Start of Exercise data
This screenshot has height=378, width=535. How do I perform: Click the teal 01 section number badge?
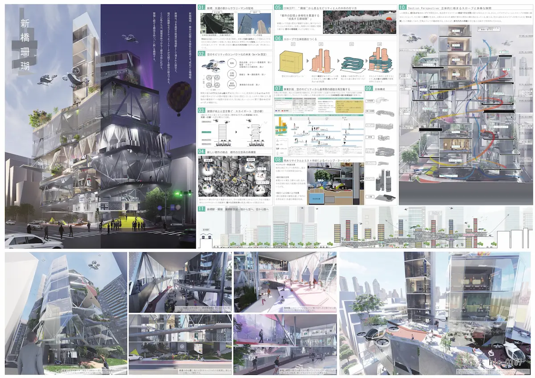point(202,8)
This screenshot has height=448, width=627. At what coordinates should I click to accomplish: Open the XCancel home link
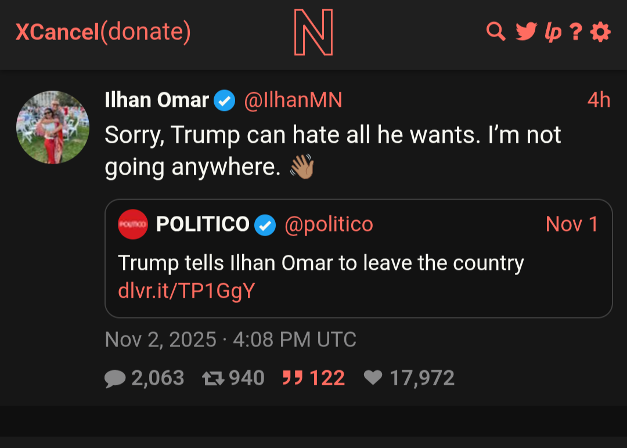(x=57, y=32)
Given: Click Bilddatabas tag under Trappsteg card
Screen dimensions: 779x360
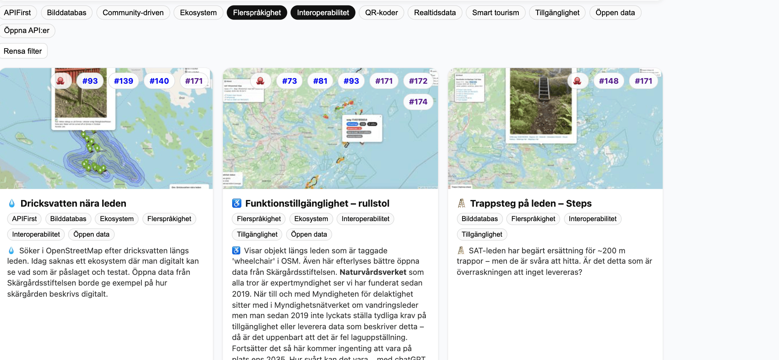Looking at the screenshot, I should click(x=479, y=219).
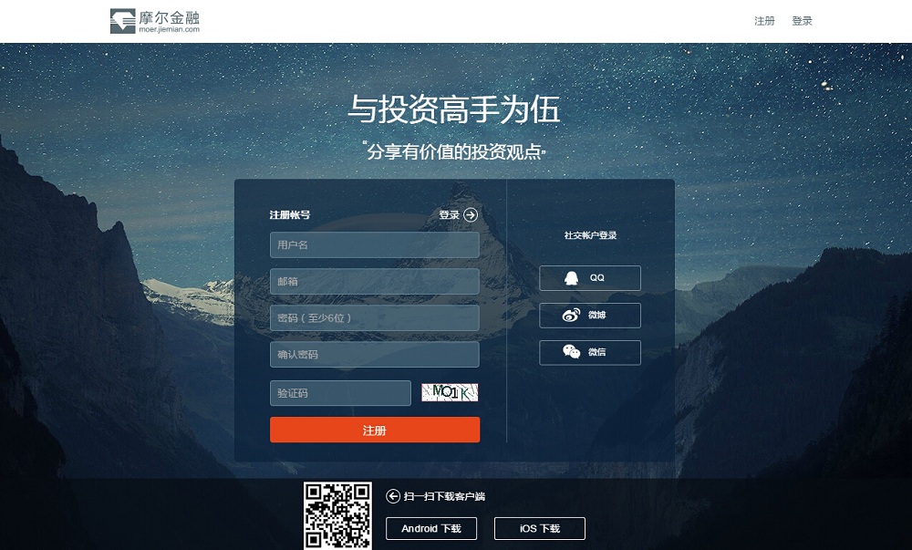Click the Weibo eye icon

tap(571, 315)
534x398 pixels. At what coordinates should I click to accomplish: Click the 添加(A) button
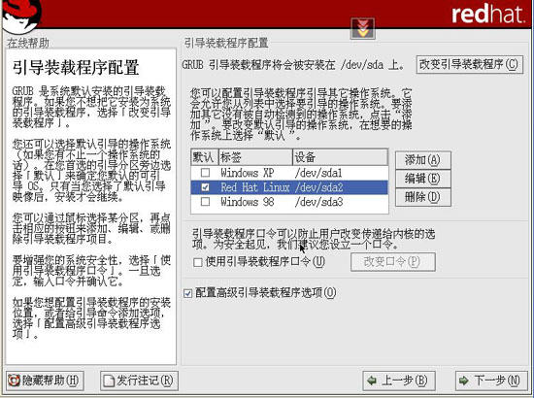pyautogui.click(x=423, y=160)
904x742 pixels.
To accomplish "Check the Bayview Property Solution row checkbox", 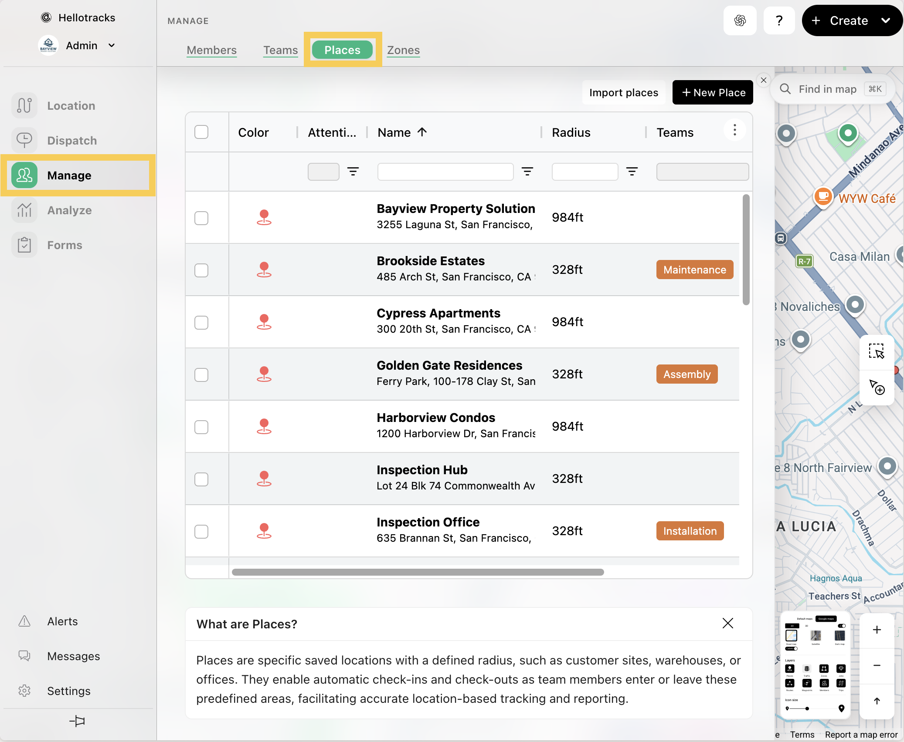I will [201, 218].
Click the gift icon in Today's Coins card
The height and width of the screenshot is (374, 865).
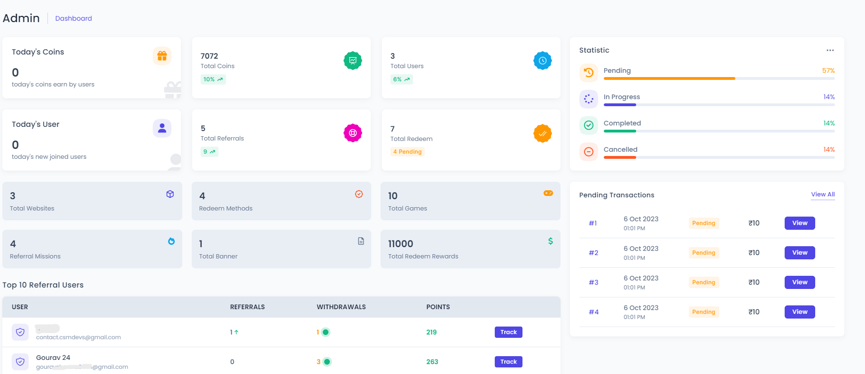coord(162,56)
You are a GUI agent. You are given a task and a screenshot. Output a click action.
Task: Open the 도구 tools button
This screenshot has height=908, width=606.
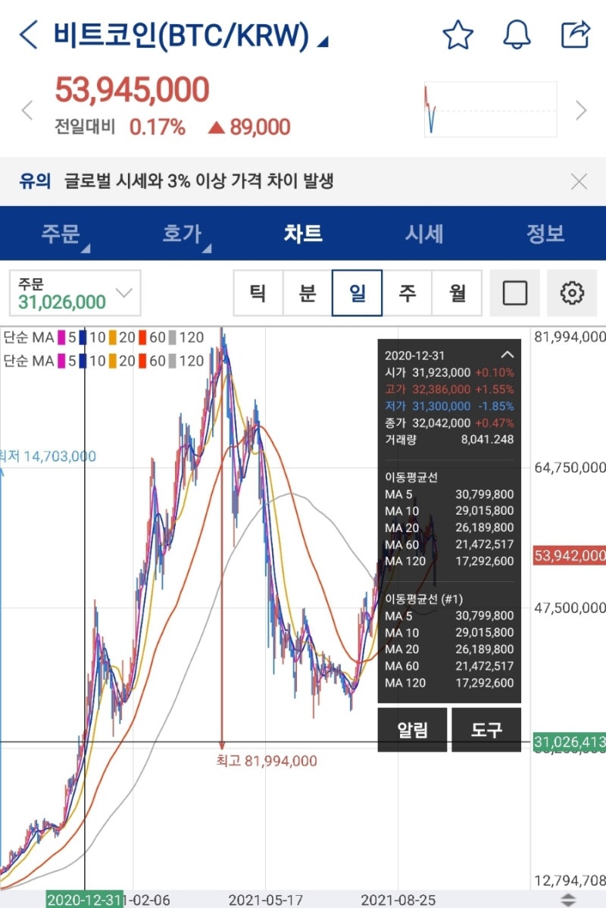[x=486, y=729]
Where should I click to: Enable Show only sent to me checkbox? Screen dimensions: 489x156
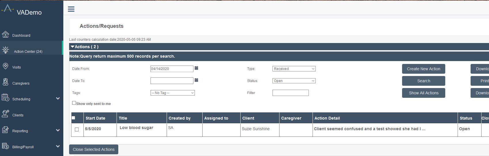pyautogui.click(x=74, y=103)
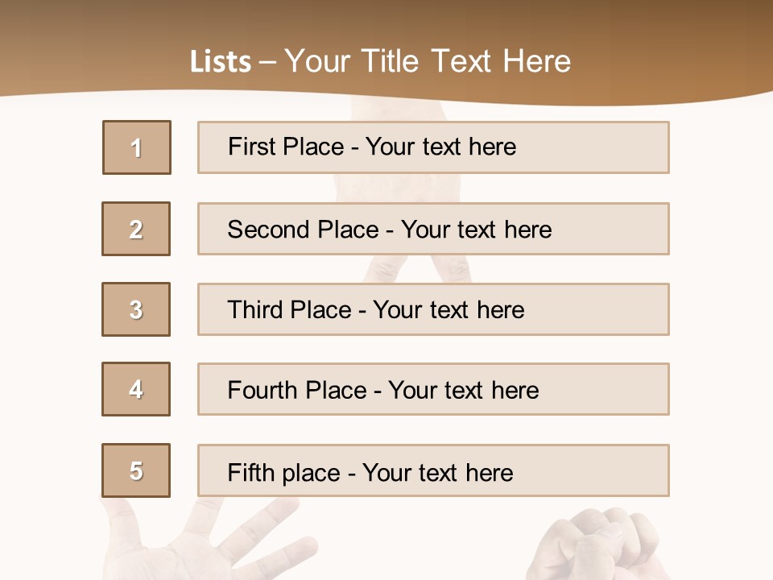Image resolution: width=773 pixels, height=580 pixels.
Task: Click the word 'Third' in the list
Action: [x=255, y=310]
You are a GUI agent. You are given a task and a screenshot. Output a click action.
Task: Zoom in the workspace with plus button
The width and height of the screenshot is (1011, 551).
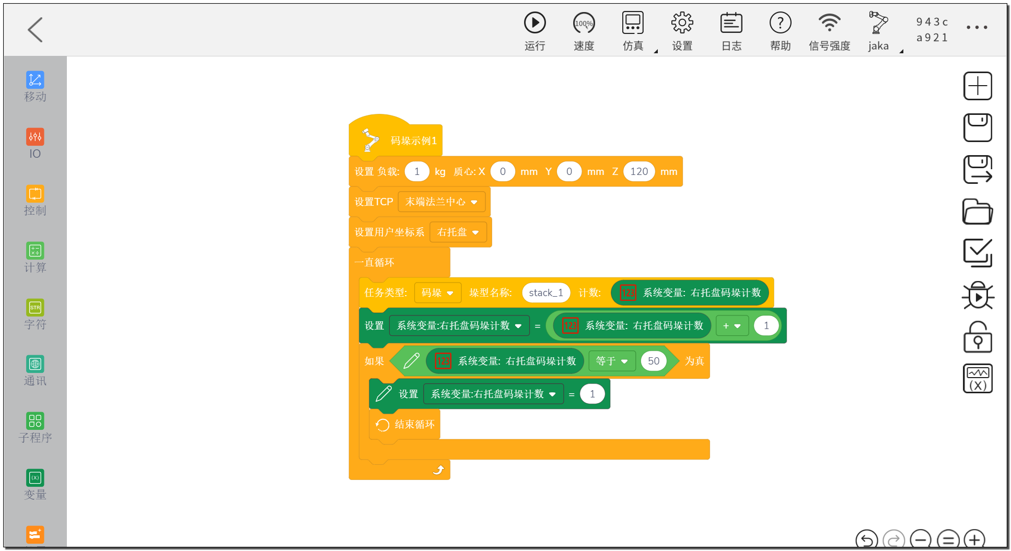[x=974, y=539]
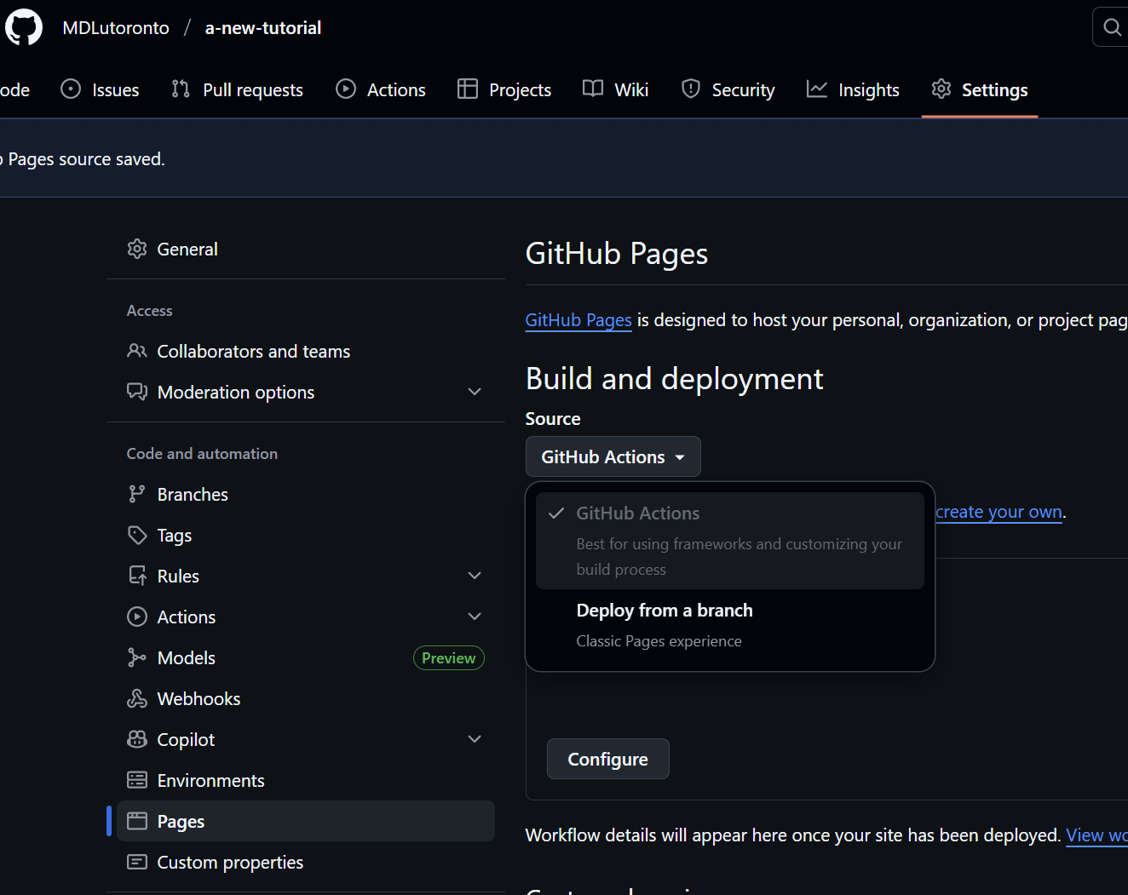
End of Exercise data
Go through the entries above and copy out every line that includes the word "card".

▶ [Task output]
Given: Click Bilddatabas tag under Trappsteg card
Click the gift icon in Today's Coins card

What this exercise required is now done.